Databricks Community

alisher_pwc · ‎03-03-2023

Hello Databricks community!

We are facing a strong need of serving some of public and our private models on GPU clusters and we have several requirements:

1) We'd like to be able to start/stop the endpoints (best with scheduling) to avoid excess consumption

2) We'd like to have a static address of the endpoint

3) (optional) We'd like to be able to run several models on one cluster (to use GPU more efficiently)

As far as we know you have GPU clusters and Container Services. The question: is it possible to run a docker container (or group) and expose it?

We know that most of the GPU services are either in preview or in beta, however, we would like to hear any advice from you. Right now we are using Databricks on Azure for different purposes than ML but would love to start using your platform to host our ML models.

Please suggest us possible approaches from your experience.

Thank you 🙂

Debayan · ‎03-07-2023

Hi,

You can use Databricks Container Services on clusters with GPUs to create portable deep learning environments with customized libraries. See Customize containers with Databricks Container Services for instructions.

To create custom images for GPU clusters, you must select a standard runtime version instead of Databricks Runtime ML for GPU. When you select Use your own Docker container, you can choose GPU clusters with a standard runtime version. The custom images for GPU clusters are based on the official CUDA containers, which is different from Databricks Runtime ML for GPU.

When you create custom images for GPU clusters, you cannot change the NVIDIA driver version, because it must match the driver version on the host machine.

Docker Hub contains example base images with GPU capability. The Dockerfiles used to generate these images are located in the example containers GitHub repository, which also has details on what the example images provide and how to customize them.

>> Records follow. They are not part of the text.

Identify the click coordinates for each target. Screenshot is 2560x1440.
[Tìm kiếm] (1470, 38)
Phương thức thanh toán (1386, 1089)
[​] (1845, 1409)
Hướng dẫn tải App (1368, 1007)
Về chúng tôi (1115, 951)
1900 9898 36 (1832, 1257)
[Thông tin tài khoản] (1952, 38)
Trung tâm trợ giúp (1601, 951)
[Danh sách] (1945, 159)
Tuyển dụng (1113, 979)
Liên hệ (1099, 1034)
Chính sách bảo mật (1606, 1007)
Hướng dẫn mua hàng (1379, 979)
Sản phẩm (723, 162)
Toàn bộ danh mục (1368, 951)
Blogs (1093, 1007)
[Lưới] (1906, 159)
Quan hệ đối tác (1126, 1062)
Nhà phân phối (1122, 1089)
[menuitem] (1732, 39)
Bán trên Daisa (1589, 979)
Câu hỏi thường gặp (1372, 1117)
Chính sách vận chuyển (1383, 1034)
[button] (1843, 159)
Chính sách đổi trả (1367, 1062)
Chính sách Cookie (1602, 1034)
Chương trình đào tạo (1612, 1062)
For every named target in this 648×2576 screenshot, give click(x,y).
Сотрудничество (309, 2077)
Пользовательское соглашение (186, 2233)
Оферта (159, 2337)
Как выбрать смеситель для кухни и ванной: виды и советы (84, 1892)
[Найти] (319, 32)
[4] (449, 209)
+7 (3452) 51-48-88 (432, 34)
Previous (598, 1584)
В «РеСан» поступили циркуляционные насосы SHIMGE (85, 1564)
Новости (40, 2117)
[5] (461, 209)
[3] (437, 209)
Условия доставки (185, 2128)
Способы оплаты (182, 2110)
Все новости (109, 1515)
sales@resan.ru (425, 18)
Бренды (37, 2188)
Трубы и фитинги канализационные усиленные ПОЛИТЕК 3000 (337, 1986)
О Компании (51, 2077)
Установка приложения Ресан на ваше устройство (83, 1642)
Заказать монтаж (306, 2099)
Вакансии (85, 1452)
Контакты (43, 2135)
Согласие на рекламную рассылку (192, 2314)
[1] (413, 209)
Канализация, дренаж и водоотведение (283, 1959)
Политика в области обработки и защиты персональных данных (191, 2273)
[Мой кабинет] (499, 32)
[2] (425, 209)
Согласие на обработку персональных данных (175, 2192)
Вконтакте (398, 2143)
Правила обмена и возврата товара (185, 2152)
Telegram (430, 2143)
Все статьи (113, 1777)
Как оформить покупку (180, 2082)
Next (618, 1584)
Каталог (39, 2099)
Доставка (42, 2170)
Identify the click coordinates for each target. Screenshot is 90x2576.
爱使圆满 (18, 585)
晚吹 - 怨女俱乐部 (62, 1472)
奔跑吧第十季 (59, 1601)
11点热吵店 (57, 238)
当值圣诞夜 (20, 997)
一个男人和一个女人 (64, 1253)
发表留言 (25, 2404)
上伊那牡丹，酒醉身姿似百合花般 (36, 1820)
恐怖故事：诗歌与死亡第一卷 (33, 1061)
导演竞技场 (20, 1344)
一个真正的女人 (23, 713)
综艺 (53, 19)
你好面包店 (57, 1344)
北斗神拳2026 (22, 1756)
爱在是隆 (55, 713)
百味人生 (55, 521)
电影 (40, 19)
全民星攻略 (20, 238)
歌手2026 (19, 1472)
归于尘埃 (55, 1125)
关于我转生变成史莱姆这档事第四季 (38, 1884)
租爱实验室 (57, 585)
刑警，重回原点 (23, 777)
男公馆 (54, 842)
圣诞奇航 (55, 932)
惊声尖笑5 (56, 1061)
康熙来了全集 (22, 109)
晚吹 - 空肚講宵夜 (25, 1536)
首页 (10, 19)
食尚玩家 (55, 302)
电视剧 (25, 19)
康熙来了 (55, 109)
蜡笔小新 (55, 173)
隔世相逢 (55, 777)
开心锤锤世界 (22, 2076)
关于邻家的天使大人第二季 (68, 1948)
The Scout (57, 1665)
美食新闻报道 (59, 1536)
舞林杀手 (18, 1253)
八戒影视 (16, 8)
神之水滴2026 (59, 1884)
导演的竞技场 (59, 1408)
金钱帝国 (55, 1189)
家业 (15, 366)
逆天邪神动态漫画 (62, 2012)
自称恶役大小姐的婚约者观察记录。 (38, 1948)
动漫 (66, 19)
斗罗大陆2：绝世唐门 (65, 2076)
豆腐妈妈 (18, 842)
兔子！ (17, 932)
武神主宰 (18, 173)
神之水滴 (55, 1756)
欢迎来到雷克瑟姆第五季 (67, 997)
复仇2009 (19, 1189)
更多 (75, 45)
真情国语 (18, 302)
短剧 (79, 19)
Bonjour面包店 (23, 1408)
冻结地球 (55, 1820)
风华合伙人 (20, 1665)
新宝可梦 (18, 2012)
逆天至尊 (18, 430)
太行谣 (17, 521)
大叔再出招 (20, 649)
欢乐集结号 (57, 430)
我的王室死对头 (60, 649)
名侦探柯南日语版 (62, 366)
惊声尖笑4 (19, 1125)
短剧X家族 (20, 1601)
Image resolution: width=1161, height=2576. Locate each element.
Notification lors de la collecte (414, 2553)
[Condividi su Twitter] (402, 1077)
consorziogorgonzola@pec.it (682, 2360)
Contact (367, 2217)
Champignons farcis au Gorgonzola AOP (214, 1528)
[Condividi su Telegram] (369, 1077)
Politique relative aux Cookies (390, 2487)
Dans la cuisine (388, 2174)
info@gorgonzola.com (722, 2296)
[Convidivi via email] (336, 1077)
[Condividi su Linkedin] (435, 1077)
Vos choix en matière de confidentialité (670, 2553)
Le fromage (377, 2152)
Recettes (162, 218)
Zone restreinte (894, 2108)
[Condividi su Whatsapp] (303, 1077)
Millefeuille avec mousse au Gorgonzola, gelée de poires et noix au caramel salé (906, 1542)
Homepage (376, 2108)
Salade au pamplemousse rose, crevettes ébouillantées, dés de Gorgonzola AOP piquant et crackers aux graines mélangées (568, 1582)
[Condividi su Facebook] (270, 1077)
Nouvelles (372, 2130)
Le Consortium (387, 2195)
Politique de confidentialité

Please refer to : https://docs.databricks.com/clusters/gpu.html#databricks-container-services-on-gpu-clusters

Please let us know if this helps.

Also please tag @Debayan with your next response which will notify me, Thank you!

Vartika · ‎03-31-2023

Hi @Alisher Akh

Does @Debayan Mukherjee's answer help? If yes, would you be happy to mark the answer as best so that other members can find the solution more quickly? If not, please tell us so we can help you further.

Cheers!